Directions |
#1 In the forum thread about Dragon Stone, copy the passage from "you are corect" up to and including "(Mar 13, 2007)".
#2 According to the reply in the forum thread about Dragon Stone, what is the stone composed of?
#3 Go on with the forum thread about Dragon Stone from the point where it stops.

Text segment |
# Does Dragon/Ohko Stone affect water parameters



## metageologist (Jan 10, 2008)

Harry Muscle said:


> My local store got some Dragon Stone in (also called Ohko Stone) for a decent price. Since no one seems to know what the scientific name of this stone is, I was wondering if anyone can confirm if this stone affects water parameters in anyway. Because of how it looks like it's eroded I'm concerned that it might be made of soft limestone which would affect the pH.
> 
> 
> 
> ...


you are corect is your assumption it is composed of lime stone and salts i cant remeber the proper name of it right now maybe l8r i will. only use it if you all ready have hard water or want hard water.


----------



## Harry Muscle (Mar 13, 2007)

Information supplied |
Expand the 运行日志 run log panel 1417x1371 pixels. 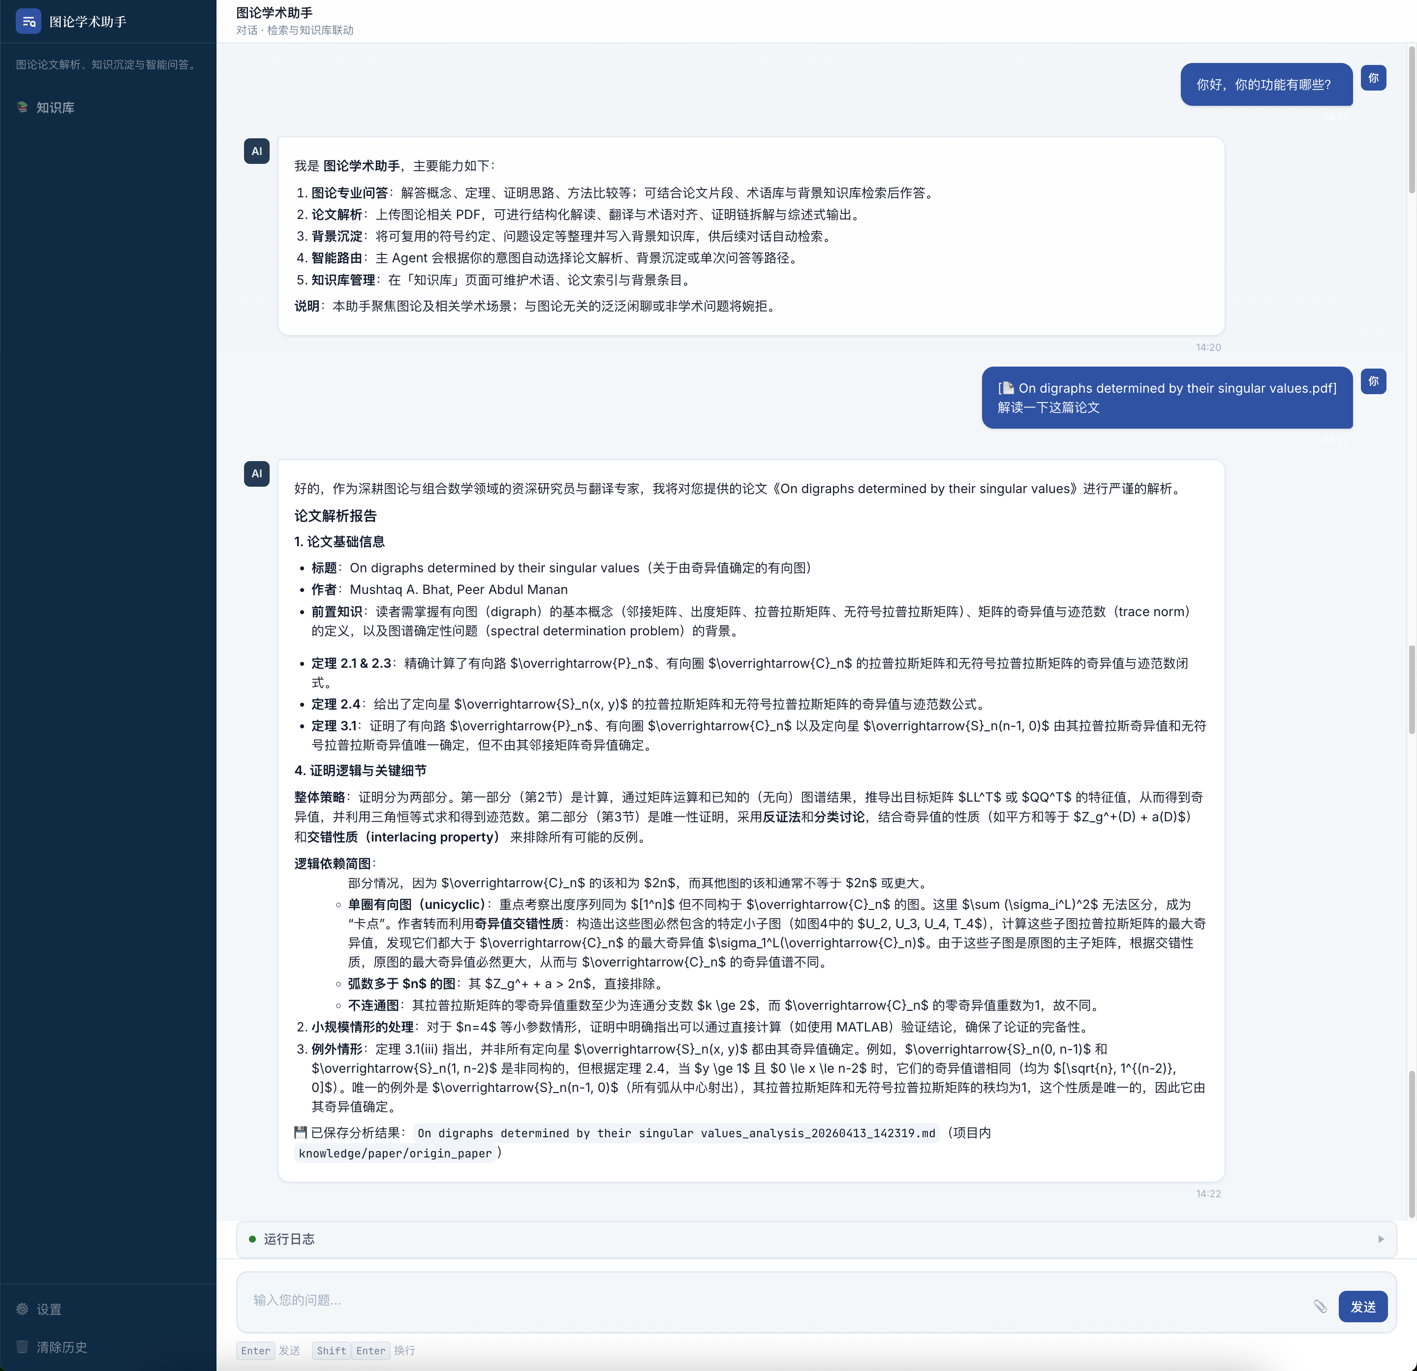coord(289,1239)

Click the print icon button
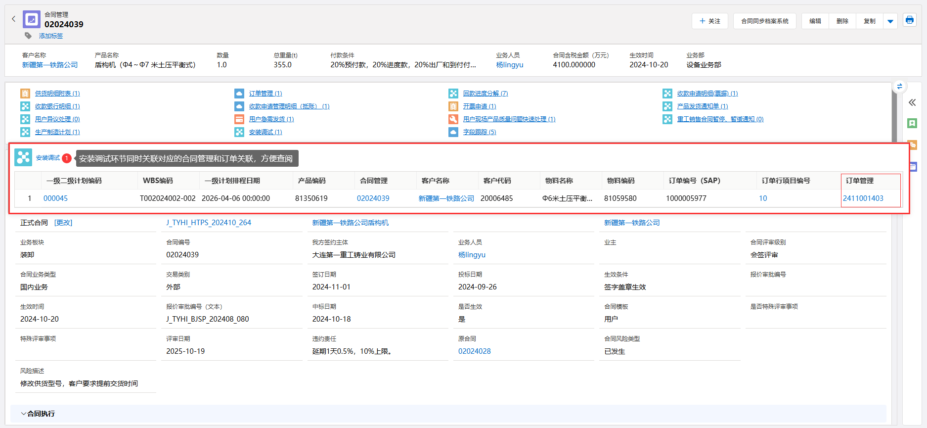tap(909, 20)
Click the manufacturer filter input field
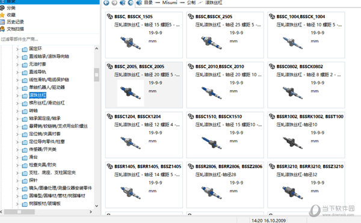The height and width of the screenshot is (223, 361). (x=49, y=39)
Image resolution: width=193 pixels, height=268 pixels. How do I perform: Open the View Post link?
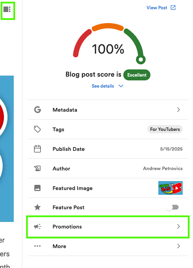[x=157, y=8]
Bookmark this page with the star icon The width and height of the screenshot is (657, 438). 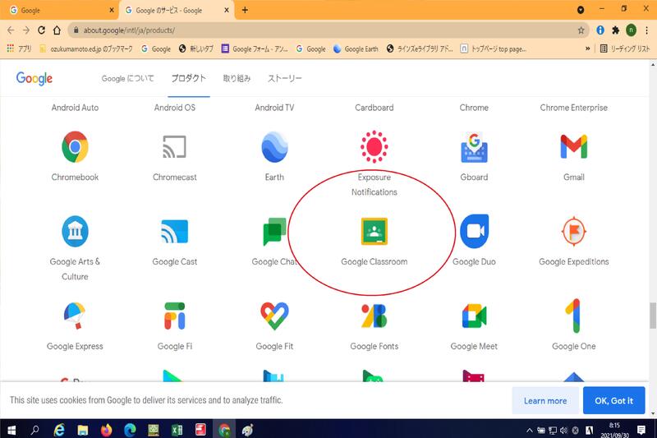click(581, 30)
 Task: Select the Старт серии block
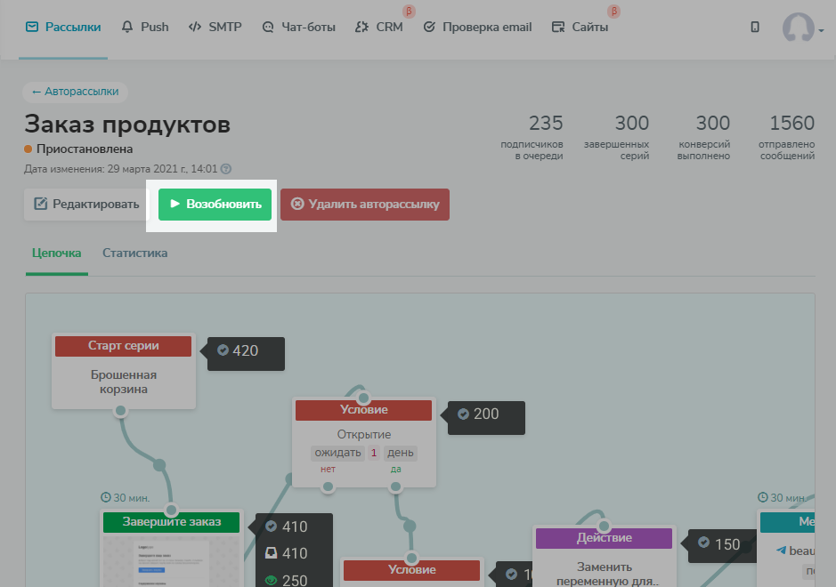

Expected outputs |
#1
you are corect is your assumption it is composed of lime stone and salts i cant remeber the proper name of it right now maybe l8r i will. only use it if you all ready have hard water or want hard water.


----------



## Harry Muscle (Mar 13, 2007)

#2 Limestone and salts.

#3
metageologist said:


> you are corect is your assumption it is composed of lime stone and salts i cant remeber the proper name of it right now maybe l8r i will. only use it if you all ready have hard water or want hard water.


Thanks. That's what I thought. Weirdly enough though I found this comment on the Aqua Forest website (which seems to be the main ADA reseller in the US):

This rock is inert and will not affect the water chemestry of your aquarium.

Here's the website: http://www.adana-usa.com/index.php?main_page=afa_product_info&products_id=6

Maybe it's not limestone after all.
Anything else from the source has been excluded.